> [TO DO]
Using the entries below, return word for word the lines from the one containing "Viewport: 1932px width, 1374px height." up to and including the last.

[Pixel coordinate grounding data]

____________

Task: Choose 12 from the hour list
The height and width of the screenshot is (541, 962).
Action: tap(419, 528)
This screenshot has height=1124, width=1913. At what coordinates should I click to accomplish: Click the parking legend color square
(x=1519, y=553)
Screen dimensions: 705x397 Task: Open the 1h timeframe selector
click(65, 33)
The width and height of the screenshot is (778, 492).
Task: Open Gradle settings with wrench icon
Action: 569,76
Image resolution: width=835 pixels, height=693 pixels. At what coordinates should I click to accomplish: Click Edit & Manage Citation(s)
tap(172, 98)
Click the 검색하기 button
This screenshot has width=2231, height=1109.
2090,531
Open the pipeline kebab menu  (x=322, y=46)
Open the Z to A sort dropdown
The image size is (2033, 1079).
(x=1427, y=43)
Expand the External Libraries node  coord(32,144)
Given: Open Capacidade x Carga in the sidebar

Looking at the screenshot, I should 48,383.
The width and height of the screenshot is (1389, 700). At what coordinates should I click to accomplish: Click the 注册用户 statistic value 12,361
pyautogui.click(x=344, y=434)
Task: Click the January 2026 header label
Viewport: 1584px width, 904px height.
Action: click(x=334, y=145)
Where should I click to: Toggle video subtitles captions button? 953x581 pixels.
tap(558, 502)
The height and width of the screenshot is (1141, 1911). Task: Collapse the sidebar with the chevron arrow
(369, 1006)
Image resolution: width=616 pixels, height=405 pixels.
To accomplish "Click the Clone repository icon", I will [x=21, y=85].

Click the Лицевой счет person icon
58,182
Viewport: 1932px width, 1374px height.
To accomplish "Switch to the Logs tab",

____________

> [OUTPUT]
Viewport: 1932px width, 1374px height.
To accomplish "Switch to the Logs tab",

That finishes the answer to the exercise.